The Oregon Tech program was initiated in 2005, and students enrolled in the bachelor of science program are required to learn the fundamentals of electrical and mechanical engineering and take a number of electives in solar power generation, pump, generator and motor technologies, hydropower, biomass conversion, wind technologies, and geothermal principles.
Oregon Tech is the only completely geothermally heated university campus in America, and its Geo-Heat Center is known worldwide as a leader in geothermal research and development.
“We’re constantly getting phone calls from renewable-energy companies who advertise jobs,” Robert Bass told the New York Times. Bass is assistant professor at Oregon Tech in charge of the program. “And starting salaries are very good.”

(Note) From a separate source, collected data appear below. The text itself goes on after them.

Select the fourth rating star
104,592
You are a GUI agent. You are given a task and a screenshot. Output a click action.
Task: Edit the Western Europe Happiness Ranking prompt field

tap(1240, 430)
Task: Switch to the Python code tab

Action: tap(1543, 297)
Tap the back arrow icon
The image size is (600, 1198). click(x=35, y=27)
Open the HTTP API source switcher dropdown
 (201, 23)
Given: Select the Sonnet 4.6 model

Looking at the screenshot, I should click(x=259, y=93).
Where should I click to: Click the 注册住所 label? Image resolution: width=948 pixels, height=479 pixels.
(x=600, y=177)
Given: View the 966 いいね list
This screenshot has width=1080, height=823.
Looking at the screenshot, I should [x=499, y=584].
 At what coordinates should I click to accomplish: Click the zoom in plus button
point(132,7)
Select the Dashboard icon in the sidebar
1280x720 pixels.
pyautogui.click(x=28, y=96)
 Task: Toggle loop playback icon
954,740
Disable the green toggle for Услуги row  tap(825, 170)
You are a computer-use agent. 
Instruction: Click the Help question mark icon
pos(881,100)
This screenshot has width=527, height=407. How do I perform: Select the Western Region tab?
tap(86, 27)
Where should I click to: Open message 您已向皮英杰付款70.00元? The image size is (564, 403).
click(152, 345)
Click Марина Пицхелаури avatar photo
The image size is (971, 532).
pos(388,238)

Illinois State University, Normal, Illinois will be admitting its first group of students to its new renewable energy program in the fall of 2008. Students will have two tracks to choose from – a technology track or an economics/public policy track. ISU plans to prepare its students for careers biofuels, wind and solar energy, or for work in regulatory and governmental agencies. The program is part of Illinois State’s Department of Technology.
So far, ISU has a dozen students who have applied to the program according to Dave Kennell, coordinator for the ISU program. “We have 3 out of state applicants from New Jersey, Texas, Washington,” Kennell said. “We would like to see a total of about 60 students in the program.”
Kennell will be teaching the introduction to renewable energy course, as well as some of the electrical engineering, and the capstone course, the final course to help the students coordinate the knowledge they’ve gained during the program.
“We will mainly focus on wind, solar and biomass, since they are the most viable for our region,” Kennell said.
According to Kennell, Horizon Wind Energy based in Houston, Texas, has expressed interest in the program, and sits on the advisory board for the renewable energy program. Horizon operates a massive wind farm southeast of Bloomington-Normal near Arrowsmith, Illinois. The Twin Groves Wind Farm became fully operational in 2007, and is producing approximately 396 megawatts of power for about 120,000 homes.